Nontraditional Life-History Choices: What Can "Intermediates" Tell Us about Evolutionary Transitions between Modes of Invertebrate Development?
Author(s) -
Rachel Collin
Publication year - 2012
Publication title -
integrative and comparative biology
Language(s) - English
Resource type - Journals
SCImago Journal Rank - 1.328
H-Index - 123
eISSN - 1557-7023
pISSN - 1540-7063
DOI - 10.1093/icb/ics065
Subject(s) - invertebrate , evolutionary biology , life history , development (topology) , biology , ecology , mathematics , mathematical analysis
Mode of development in marine invertebrates has been largely viewed as a dichotomy between small eggs that develop into free-living planktotrophic larvae and large eggs that bypass the larval stage and develop directly into juveniles. Modes of development that could be categorized as "intermediate" between these two extremes include facultative feeding larvae, short-lived planktotrophic larvae, dispersal dimorphisms, and poecilogony (in which nutritional mode varies within a species). These intermediates are rare. The few species-level phylogenies available that include them do not generally support the interpretation of intermediates as necessary, ephemeral transitional forms. Instead, they support the idea that intermediates are well adapted to their environments but that either these environments are short-lived relative to the frequency of speciation, or speciation events are associated with shifts in the mode of development. Each of the different intermediate forms could have evolved in response to variable environments. The phenotypically plastic intermediates could be a response to predictable environmental variation. Facultative feeding larvae and short-lived planktotrophic larvae could reflect conservative bet-hedging in response to unpredictable environmental variation, whereas poecilogony with mixed clutches could represent the alternative: diversifying bet-hedging.

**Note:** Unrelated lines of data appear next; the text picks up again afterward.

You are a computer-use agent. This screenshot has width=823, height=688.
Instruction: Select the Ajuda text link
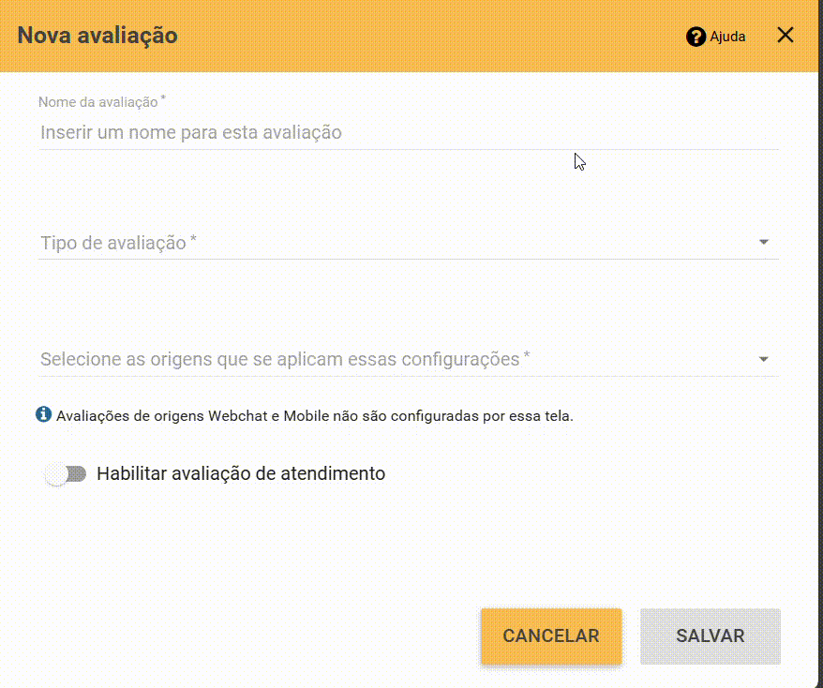pos(727,37)

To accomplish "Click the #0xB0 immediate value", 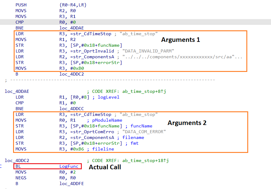I will (x=77, y=68).
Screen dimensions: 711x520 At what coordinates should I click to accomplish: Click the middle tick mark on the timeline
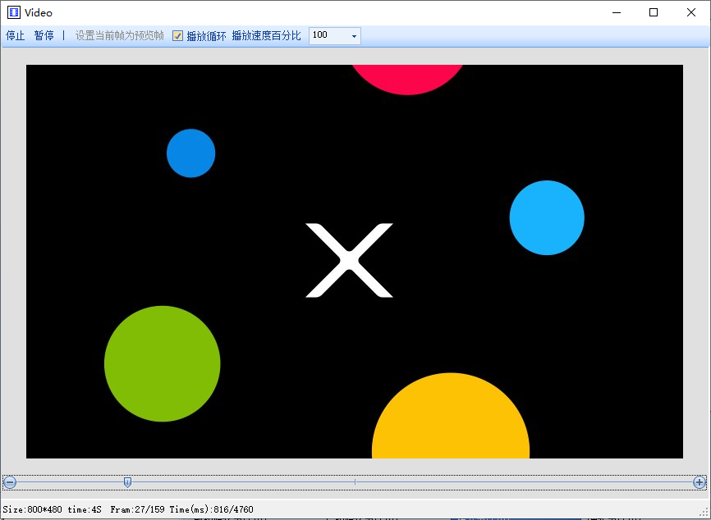(354, 482)
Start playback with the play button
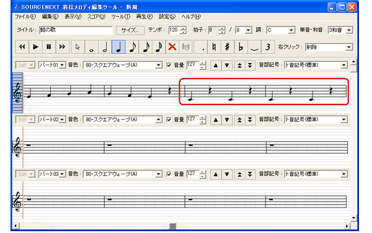Viewport: 372px width, 233px height. (35, 47)
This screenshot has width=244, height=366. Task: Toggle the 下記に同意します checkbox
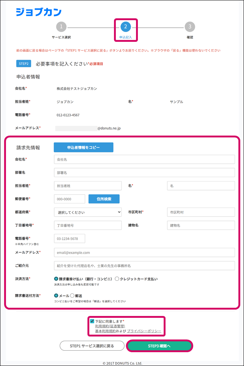[92, 321]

Since environmental variability is common, it remains an enigma why these intermediates are so rare. Discovery of more intermediates, and their careful description in terms of the level of variation expressed within, and among, clutches, and among females and populations, as well as determination of the genetic and environmental influences on this variation, will provide valuable test-cases for theories of the evolution of alternative phenotypes.